# SELECTED EXCERPT start

Other plants may also be able to achieve high mercury reduction with
their existing pollution control devices. For example, according to EPA
data, a bituminous-fired boiler with a fabric filter may reduce mercury
emissions by more than 90 percent.
While sorbent injection technology has been shown to be effective with
all coal types and on boiler configurations at more than three-fourths
of U.S. coal-fired power plants, DOE tests show that some plants may
not be able to achieve mercury reductions of 90 percent or more with
sorbent injection systems alone. For example:
* Sulfur trioxide--which can form under certain operating conditions or
from using high sulfur bituminous coal--may limit mercury reductions
because it prevents mercury from binding to carbon sorbents.
* Hot-side electrostatic precipitators reduce the effectiveness of
sorbent injection systems. Installed on 6 percent of boilers
nationwide, these particulate matter control devices operate at very
high temperatures, which reduces the ability of mercury to bind to
sorbents and be collected in the devices.

# SELECTED EXCERPT end
# DATASET ENTRIES start

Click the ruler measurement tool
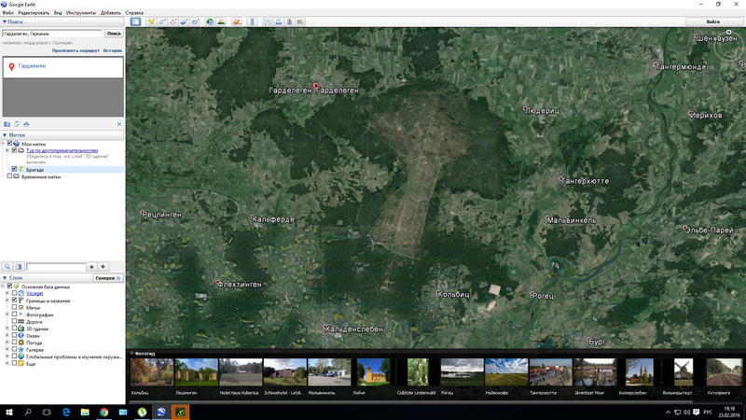The height and width of the screenshot is (420, 746). click(252, 21)
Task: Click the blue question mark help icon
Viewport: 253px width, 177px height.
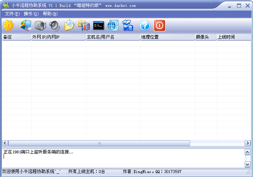Action: [x=145, y=25]
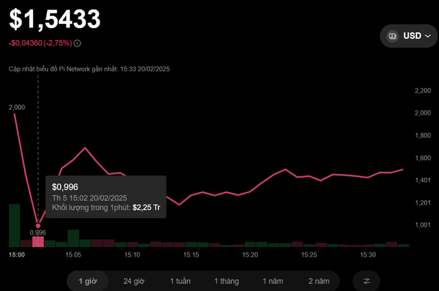This screenshot has width=439, height=291.
Task: Click the highlighted red volume bar at 15:02
Action: pyautogui.click(x=38, y=242)
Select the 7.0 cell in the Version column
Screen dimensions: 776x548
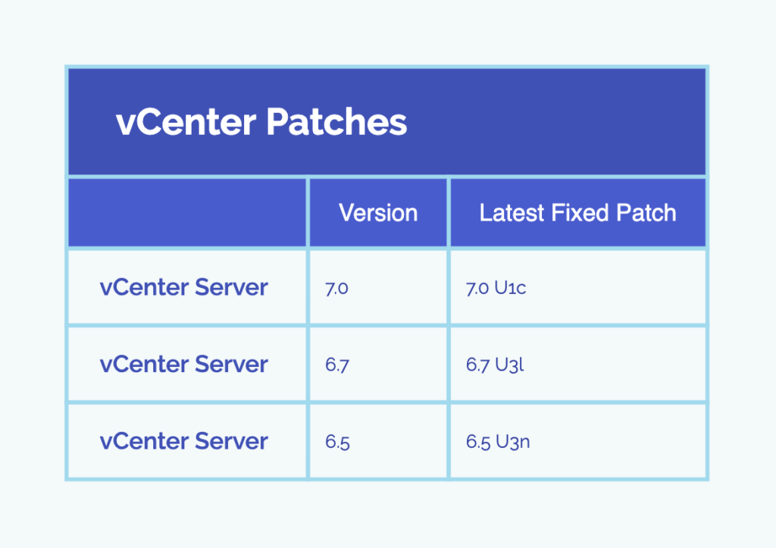pos(336,289)

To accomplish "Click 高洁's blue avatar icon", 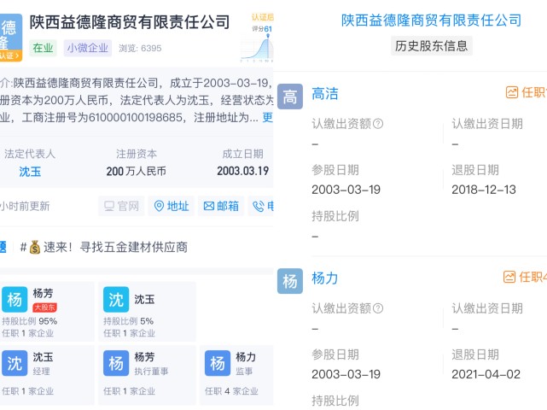I will click(290, 96).
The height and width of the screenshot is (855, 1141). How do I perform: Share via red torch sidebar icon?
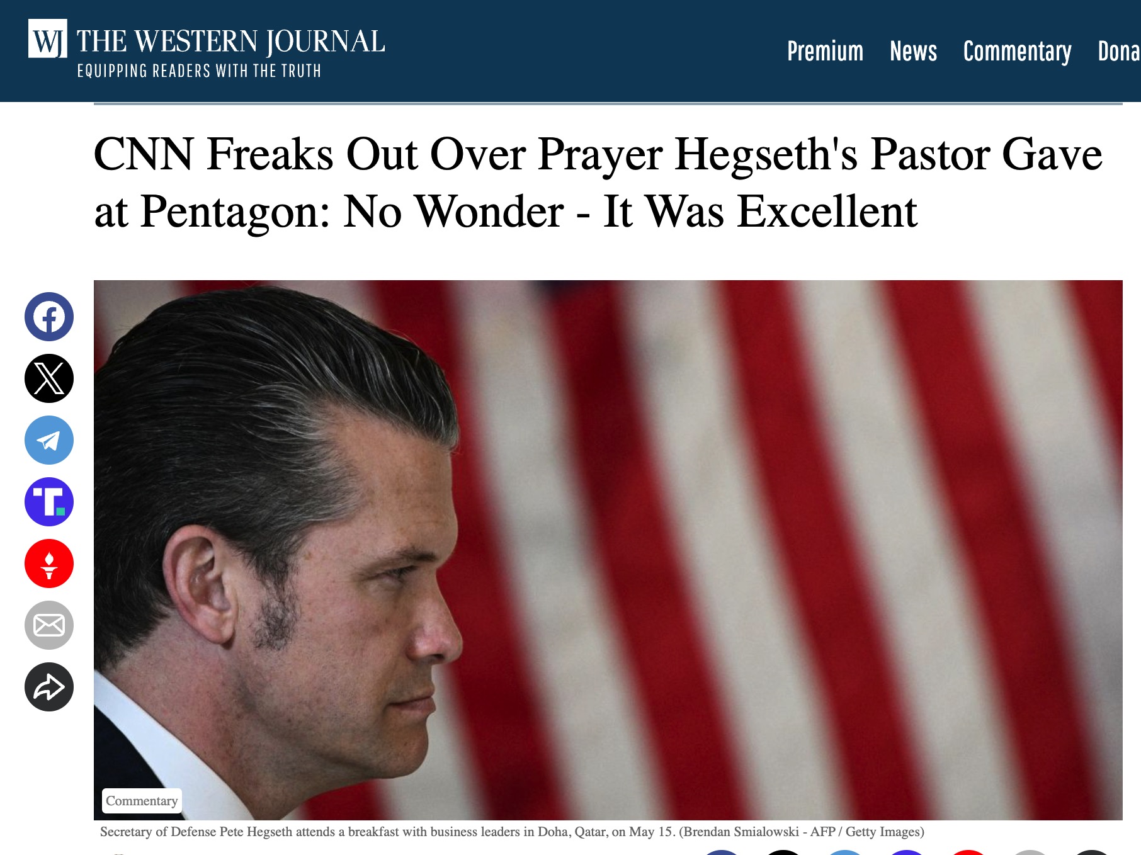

# DATASET ENTRIES end

TASK DESCRIPTION
Carry on the passage about mercury reduction at coal-fired power plants, starting after its final sentence. The records play no part in what comes next.

THE OUTPUT
* Lignite, used by roughly 3 percent of boilers nationwide, has
relatively high levels of elemental mercury--the most difficult form to
capture. Lignite is found primarily in North Dakota and the Gulf Coast,
the latter called Texas lignite. Mercury reduction using chemically
treated sorbents and sorbent enhancement additives on North Dakota
lignite has averaged about 75 percent--less than reductions using
bituminous and subbituminous coals. Less is known about Texas lignite
because few tests have been performed using it. However, a recent test
at a plant burning Texas lignite achieved an 83 percent mercury
reduction.
Boilers that may not be able to achieve 90 percent emissions reductions
with sorbent injection alone, and some promising solutions to the
challenges they pose, are discussed in appendix I. Further, EPRI is
continuing research on mercury controls at power plants that should
help to address these challenges.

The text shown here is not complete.